Divieti, restrizioni, aree interdette. Questo in sintesi il contenuto della norma che nella Regione Piemonte ha determinato del gioco legale inteso come apparecchi da intrattenimento a vincitata limitata. E se l’obiettivo era quello di cancellare il mercato delle slot i dati raccolti negli ultimi due anni sul gioco d’azzardo in Piemonte sembrano confermare gli obiettivi delle normative stringenti volute da Regione e Comune di Torino. Secondo quanto riferito ieri nel corso di un convengo su ludopatie ospitato dal Sermig, dalla Consulta Nazionale Antiusura Giovanni Paolo II: il Piemonte è la regione italiana in cui le «installazioni fisiche per il gioco d’azzardo», cioè slot-machine e vlt, sono diminuite maggiormente tra il 2016 e il 2018. Se nel 2016 le macchinette erano 5.127, nel 2018 sono diventate 4.538. Quindi 503 in meno: una flessione del 9,80%.

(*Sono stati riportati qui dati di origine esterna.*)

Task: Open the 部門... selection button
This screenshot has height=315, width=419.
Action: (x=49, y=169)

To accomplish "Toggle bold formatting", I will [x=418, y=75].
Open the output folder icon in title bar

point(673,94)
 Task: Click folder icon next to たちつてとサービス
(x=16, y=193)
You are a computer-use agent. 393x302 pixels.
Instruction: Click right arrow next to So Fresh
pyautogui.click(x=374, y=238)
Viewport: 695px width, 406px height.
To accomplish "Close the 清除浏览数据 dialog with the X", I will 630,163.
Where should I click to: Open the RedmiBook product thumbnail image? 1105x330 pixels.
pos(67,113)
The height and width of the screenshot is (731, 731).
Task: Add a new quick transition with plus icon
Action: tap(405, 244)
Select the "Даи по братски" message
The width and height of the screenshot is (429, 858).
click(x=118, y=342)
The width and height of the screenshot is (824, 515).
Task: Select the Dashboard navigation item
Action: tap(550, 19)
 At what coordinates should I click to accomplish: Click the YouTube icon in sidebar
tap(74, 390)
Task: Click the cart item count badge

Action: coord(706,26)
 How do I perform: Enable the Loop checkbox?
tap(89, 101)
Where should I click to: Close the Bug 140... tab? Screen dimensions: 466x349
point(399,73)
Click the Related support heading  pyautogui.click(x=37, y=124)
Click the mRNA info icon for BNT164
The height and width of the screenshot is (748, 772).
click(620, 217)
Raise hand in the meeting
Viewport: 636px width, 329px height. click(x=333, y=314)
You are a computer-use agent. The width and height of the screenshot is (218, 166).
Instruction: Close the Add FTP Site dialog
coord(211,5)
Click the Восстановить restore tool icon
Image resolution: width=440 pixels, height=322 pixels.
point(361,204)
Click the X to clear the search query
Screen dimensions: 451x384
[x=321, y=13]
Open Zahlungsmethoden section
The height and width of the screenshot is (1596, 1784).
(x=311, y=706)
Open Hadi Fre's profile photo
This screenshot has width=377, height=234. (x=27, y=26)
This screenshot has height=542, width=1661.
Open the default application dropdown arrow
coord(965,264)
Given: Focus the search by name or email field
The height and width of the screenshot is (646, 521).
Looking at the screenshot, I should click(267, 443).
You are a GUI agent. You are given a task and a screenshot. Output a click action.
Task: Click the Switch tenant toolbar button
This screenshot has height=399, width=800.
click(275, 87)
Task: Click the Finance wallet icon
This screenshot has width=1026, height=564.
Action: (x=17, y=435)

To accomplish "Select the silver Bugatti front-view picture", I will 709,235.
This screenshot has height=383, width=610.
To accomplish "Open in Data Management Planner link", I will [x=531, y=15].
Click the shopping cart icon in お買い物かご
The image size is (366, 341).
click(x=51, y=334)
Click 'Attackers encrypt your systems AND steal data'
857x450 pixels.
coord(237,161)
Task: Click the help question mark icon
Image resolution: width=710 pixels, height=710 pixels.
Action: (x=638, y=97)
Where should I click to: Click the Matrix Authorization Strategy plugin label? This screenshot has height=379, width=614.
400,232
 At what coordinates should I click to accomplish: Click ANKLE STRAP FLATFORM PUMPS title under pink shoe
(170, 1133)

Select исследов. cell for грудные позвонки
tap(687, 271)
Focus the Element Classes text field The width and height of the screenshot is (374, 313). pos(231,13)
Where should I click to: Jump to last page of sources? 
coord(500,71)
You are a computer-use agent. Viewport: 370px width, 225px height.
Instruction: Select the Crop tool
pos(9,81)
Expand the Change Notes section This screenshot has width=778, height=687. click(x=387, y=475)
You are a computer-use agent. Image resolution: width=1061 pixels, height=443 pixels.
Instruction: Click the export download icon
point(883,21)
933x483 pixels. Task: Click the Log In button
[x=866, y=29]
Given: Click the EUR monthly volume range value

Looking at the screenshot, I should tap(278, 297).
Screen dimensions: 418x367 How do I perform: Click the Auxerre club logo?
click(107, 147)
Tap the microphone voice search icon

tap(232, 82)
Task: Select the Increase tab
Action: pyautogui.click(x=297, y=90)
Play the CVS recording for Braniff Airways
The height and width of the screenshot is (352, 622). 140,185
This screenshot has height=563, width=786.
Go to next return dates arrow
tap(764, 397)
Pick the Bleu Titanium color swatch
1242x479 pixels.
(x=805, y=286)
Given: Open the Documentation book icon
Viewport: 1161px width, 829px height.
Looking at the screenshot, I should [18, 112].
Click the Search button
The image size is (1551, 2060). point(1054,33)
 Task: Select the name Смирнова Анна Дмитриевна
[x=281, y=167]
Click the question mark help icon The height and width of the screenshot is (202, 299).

Per la sindaca di Torino Chiara Appendino quella della ludopatia è un’emergenza non rimandabile: «E lo è nonostante il fatto che ogni volta in cui prendiamo una posizione per limitare il gioco ci arrivano addosso commenti in cui si banalizzano le nostre prese di pozione». Lo studio che meglio fotografa la situazione del gioco nel Piemonte post «ordinanze di riduzione temporale dell’offerta di gioco» è quello redatto da Asl Torino 3. Nel report emerge che in 60 dei 109 comuni della provincia di Torino in cui sono stati applicati i divieti, il gioco è diminuito del 22%. Nei comuni in cui non sono stati presi li stessi provvedimenti, invece, è aumentato del 12%. E chi ha smesso, non si è per forza buttato sull’on line: in Piemonte, infatti, il gioco sul web è cresciuto del 75%, nel resto del Paese dell’82,4%.